→ DIRECTIVE A: Write out the listing below word for word, starting with the line that contains "You are a computer-use" and going on through the end of the listing. Leave the pictures out.

→ DOCUMENT SECTION:
>>>>
# Majestic Mountain Sage



## bjannr (Mar 5, 2014)

Just wondering what everyone's experiences have been with MMS. I placed a somewhat large order with them today. I was impressed with their CS.  I also called Jedwards and was put off. These two companies had everything I wanted to order but Jedwards were OOS of almost half.


----------



## judymoody (Mar 5, 2014)

MMS is a nice company.  They host a helpful forum/blog with lots of good formulating ideas.  The supplies I have ordered from them have been very good quality.


----------



## new12soap (Mar 5, 2014)

Love MMS, excellent products and good service. My only problem with them is that I am on the other side of the continent and hate waiting 8 days for my order to ship all the way across the country, but that isn't their fault.


----------



## candledoll (Mar 6, 2014)

Love MMS!!


----------



## bjannr (Mar 6, 2014)

Thanks for the replies. I was planning to do a bit more research.before I ordered but I wanted Black Cumin. Jedwards said that it would be months before it was back in stock and they are a direct importer. I got apprehensive that all suppliers woukd be out of stock. I called in my order in the AM and recieved my shipping notice in the evening. It is saying I should have it ny the 12th. Now that is service. I am also on the East Coast so shipping was a bit pricey.


----------



## shunt2011 (Mar 6, 2014)
<<<<
→ WORKING DATA:
>>>>
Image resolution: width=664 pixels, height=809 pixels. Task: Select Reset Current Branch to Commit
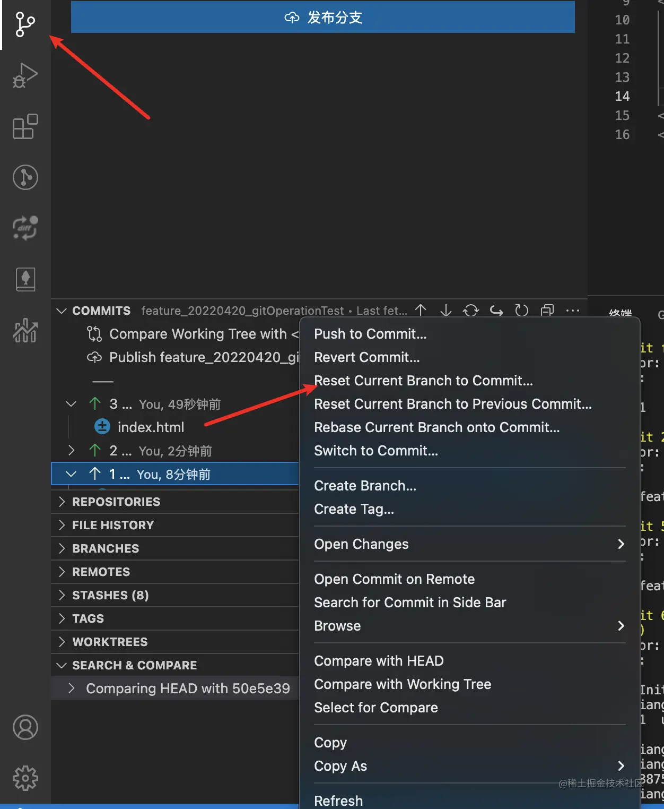pos(423,381)
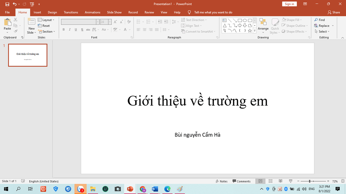Toggle the Notes pane
The height and width of the screenshot is (194, 346).
[x=221, y=181]
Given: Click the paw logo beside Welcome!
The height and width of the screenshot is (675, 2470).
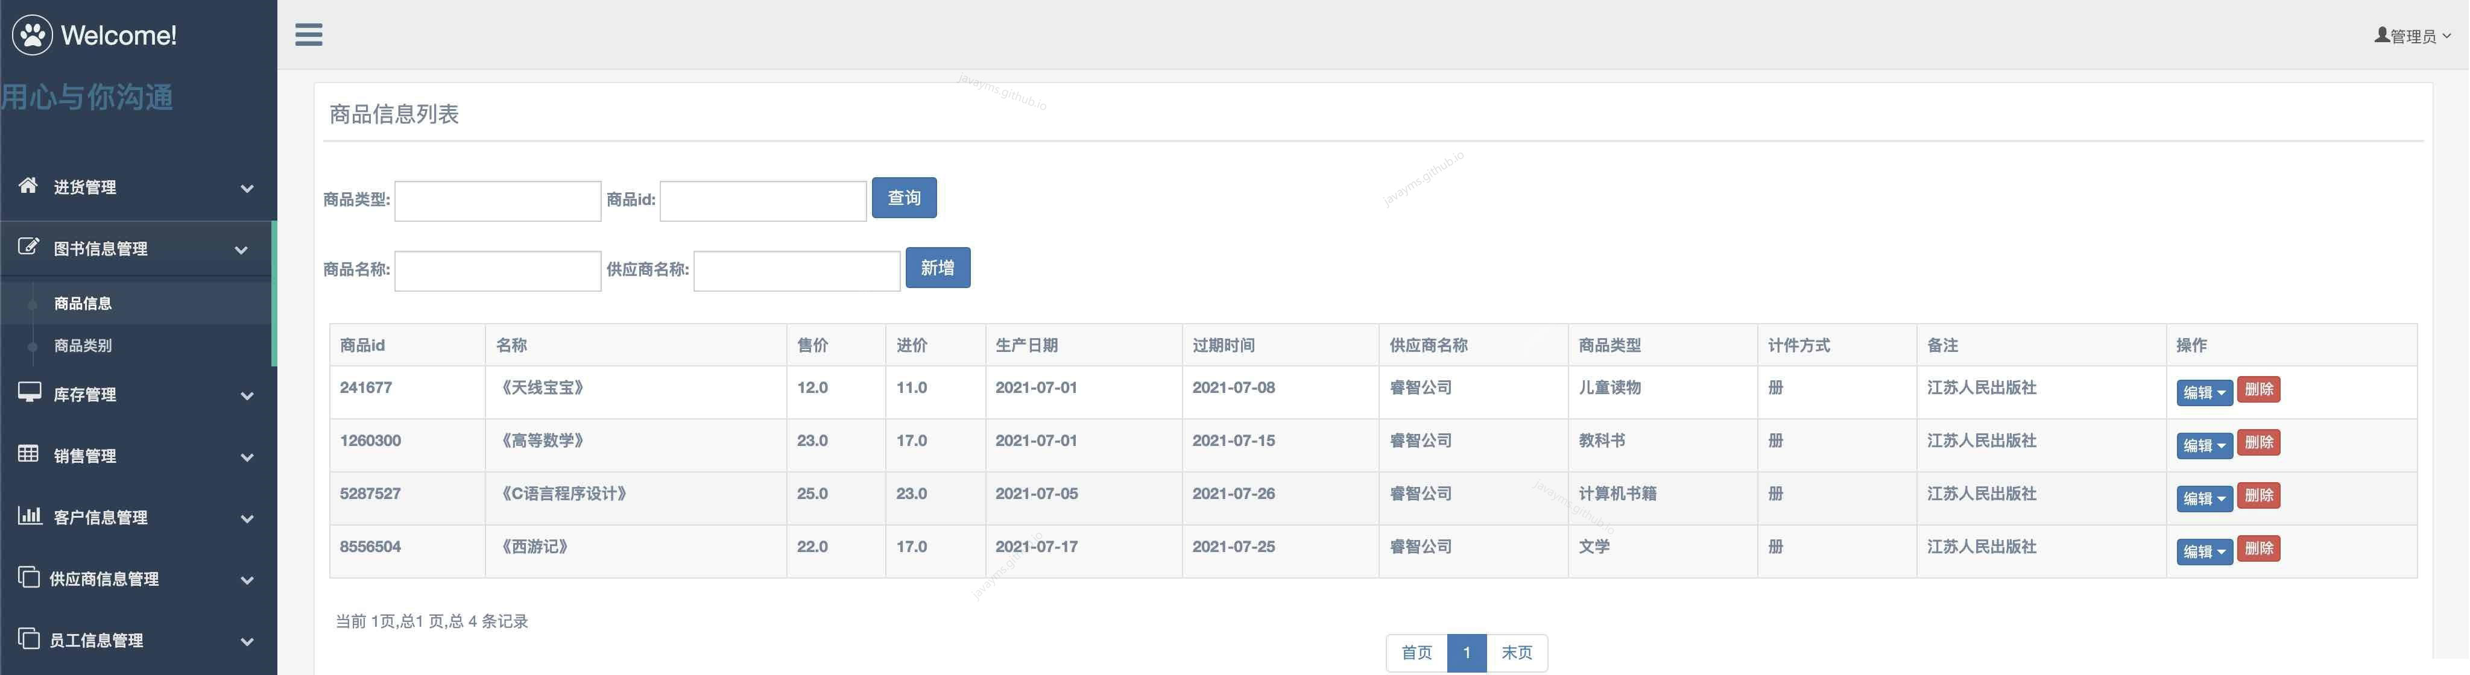Looking at the screenshot, I should [x=32, y=35].
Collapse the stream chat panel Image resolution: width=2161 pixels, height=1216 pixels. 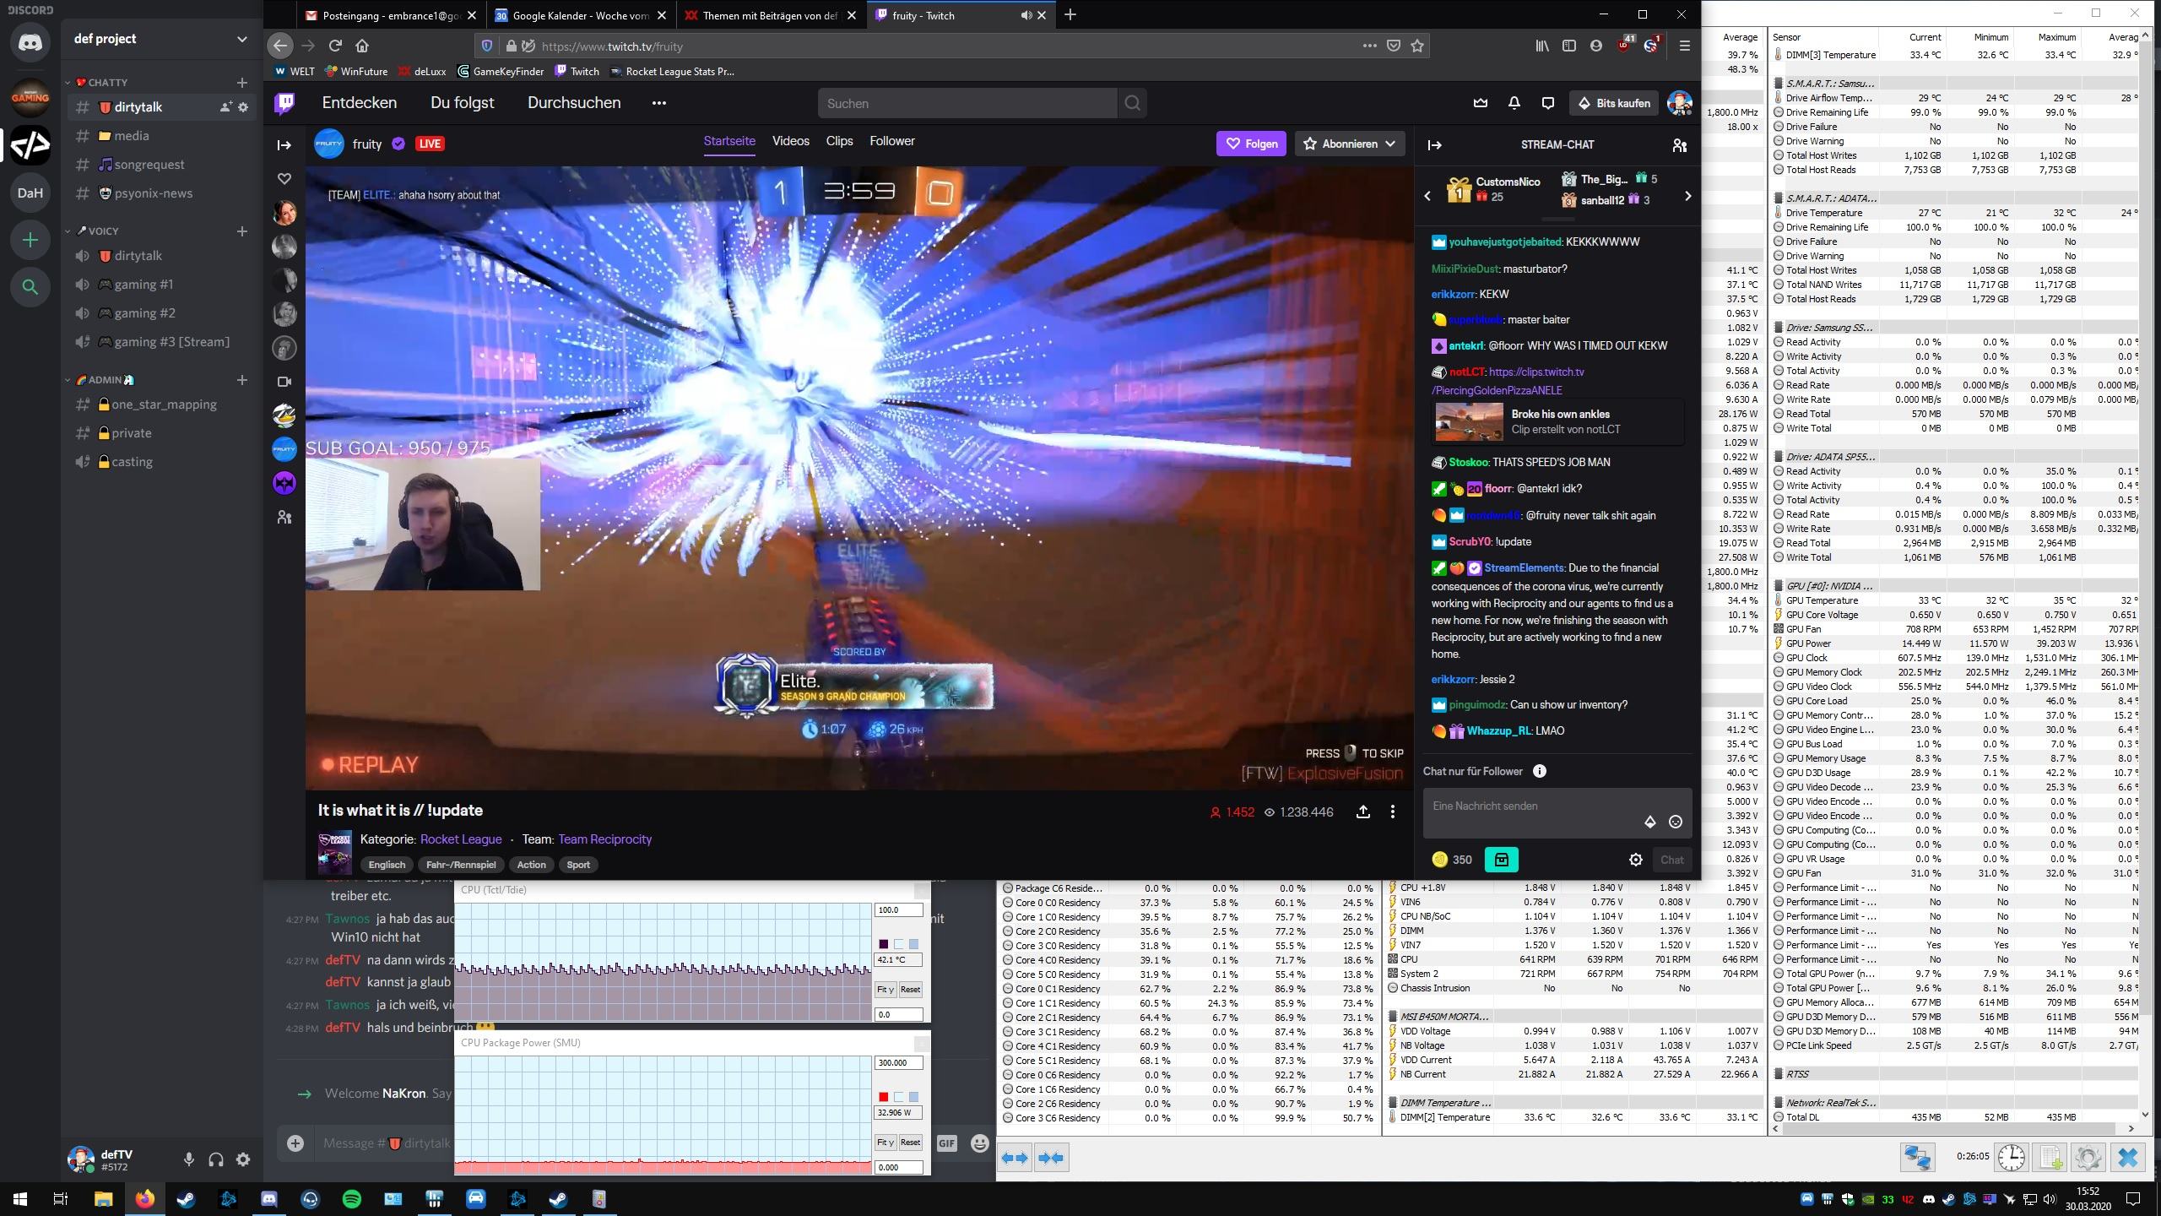click(1434, 144)
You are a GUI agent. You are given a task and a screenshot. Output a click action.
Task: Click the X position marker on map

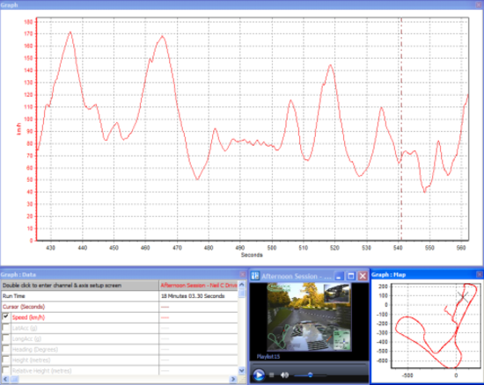(463, 297)
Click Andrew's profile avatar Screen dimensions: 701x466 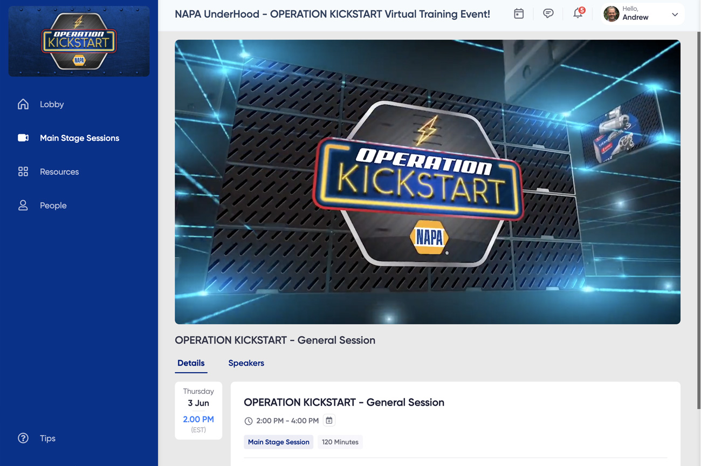pos(611,14)
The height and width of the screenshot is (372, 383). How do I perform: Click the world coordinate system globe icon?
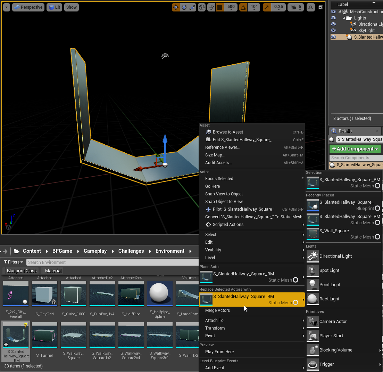pyautogui.click(x=202, y=7)
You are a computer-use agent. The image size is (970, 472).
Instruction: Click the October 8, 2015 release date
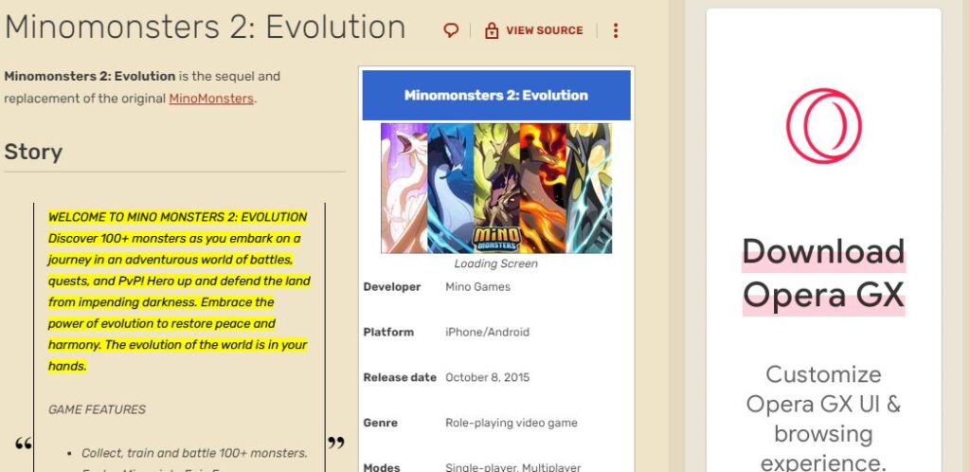(x=488, y=377)
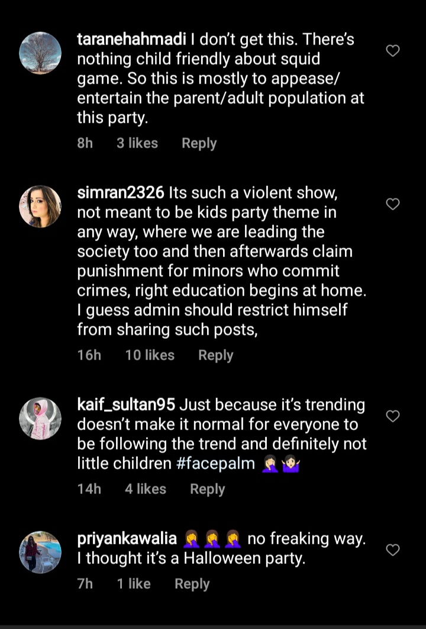
Task: Open taranehahmadi's profile picture
Action: tap(40, 52)
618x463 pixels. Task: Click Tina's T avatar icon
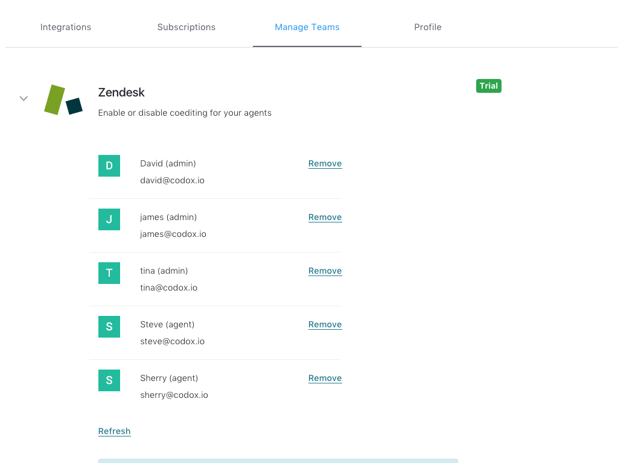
<<<<
→ DIRECTIVE B: Give again, word for word, the part of the Majestic Mountain Sage forum thread starting with "## bjannr (Mar 5, 2014)" and going on through "of almost half.".

→ CORRECT RESPONSE A:
You are a computer-use agent. The image size is (970, 472).
Instruction: Click the October 8, 2015 release date
(x=488, y=377)
Task: Open taranehahmadi's profile picture
Action: tap(40, 52)
618x463 pixels. Task: Click Tina's T avatar icon

→ CORRECT RESPONSE B:
## bjannr (Mar 5, 2014)

Just wondering what everyone's experiences have been with MMS. I placed a somewhat large order with them today. I was impressed with their CS.  I also called Jedwards and was put off. These two companies had everything I wanted to order but Jedwards were OOS of almost half.